## The problem
Rewrite every one of the records below, changing "top bar" to "header" and keeping everything else the same. Leave the pictures out.

## Working data
***

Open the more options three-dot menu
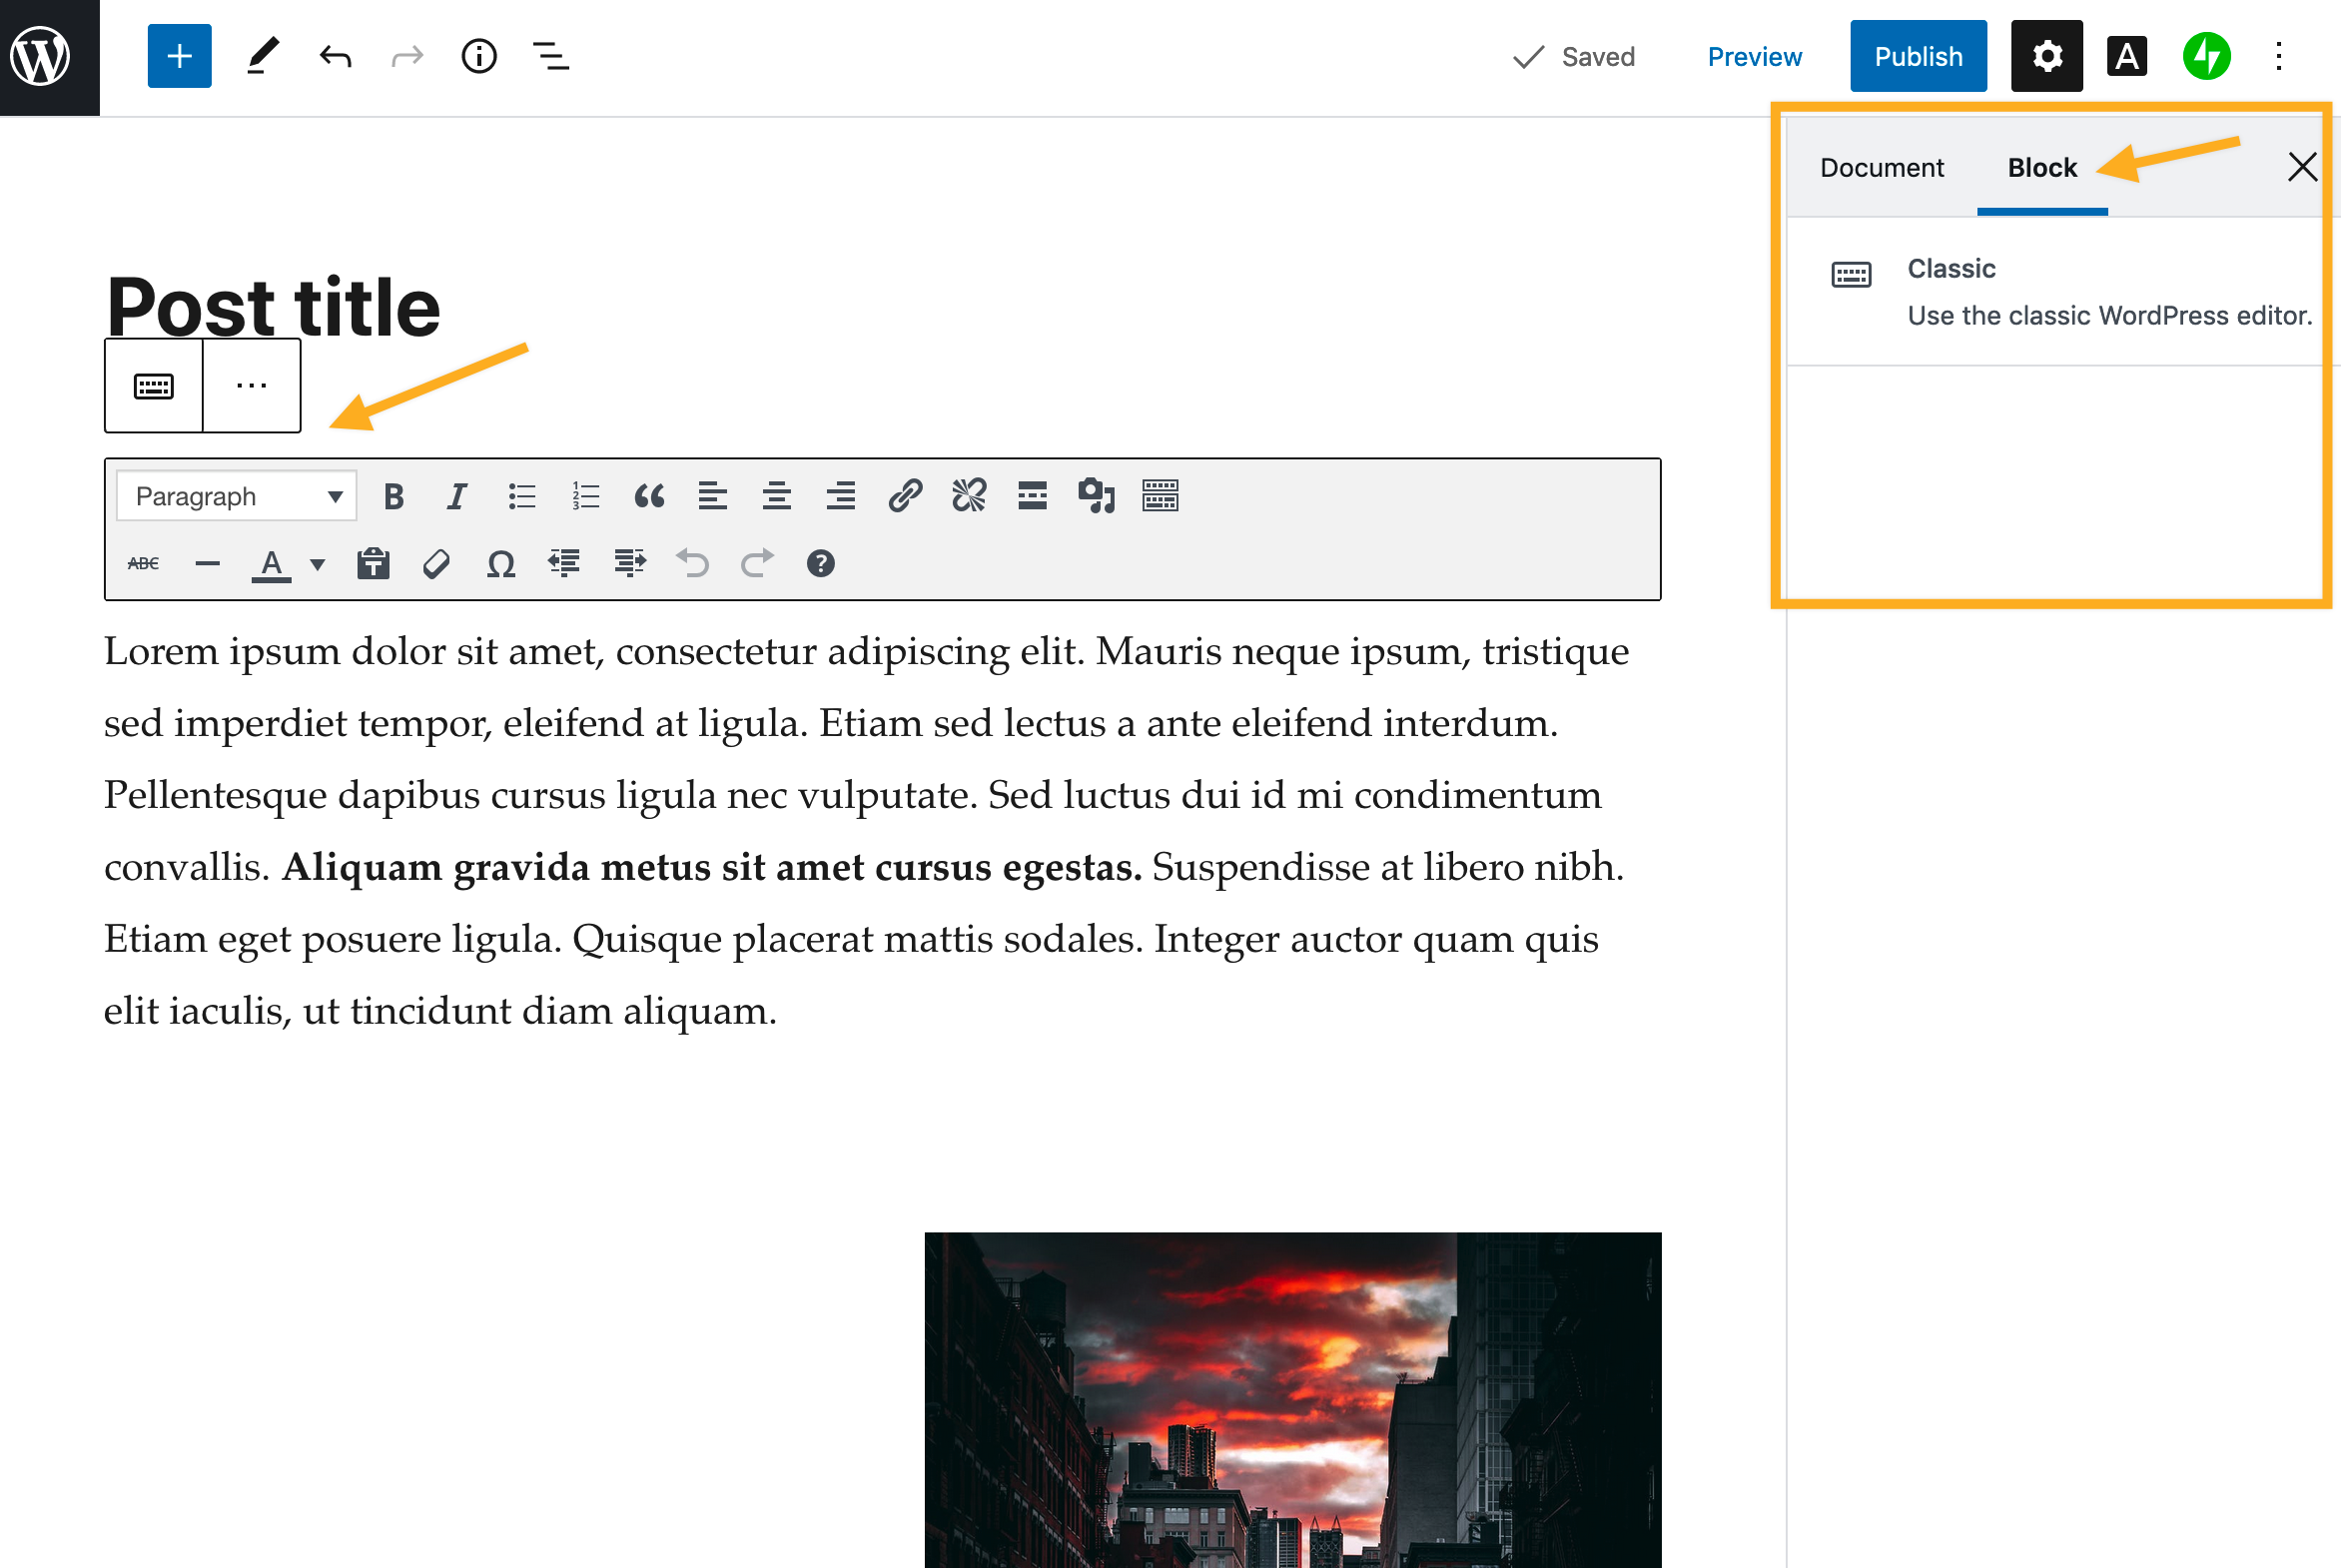This screenshot has height=1568, width=2341. [x=251, y=385]
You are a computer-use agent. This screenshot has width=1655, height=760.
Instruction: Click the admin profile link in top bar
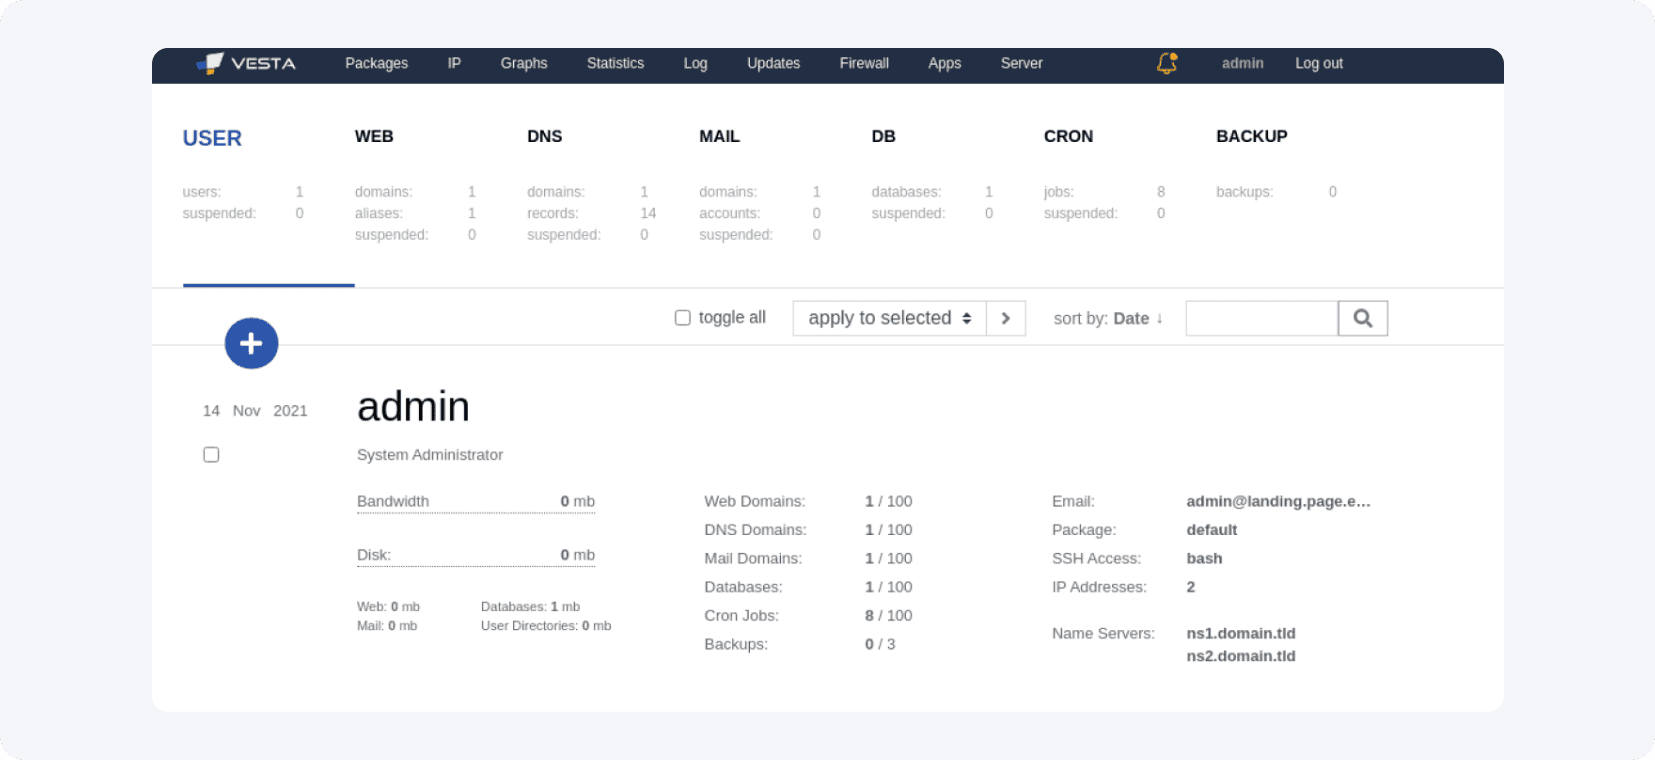tap(1242, 63)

***

## Reply
Open the more options three-dot menu
This screenshot has height=1568, width=2341. [x=251, y=385]
You are a computer-use agent. This screenshot has width=1655, height=760.
Instruction: Click the admin profile link in header
tap(1242, 63)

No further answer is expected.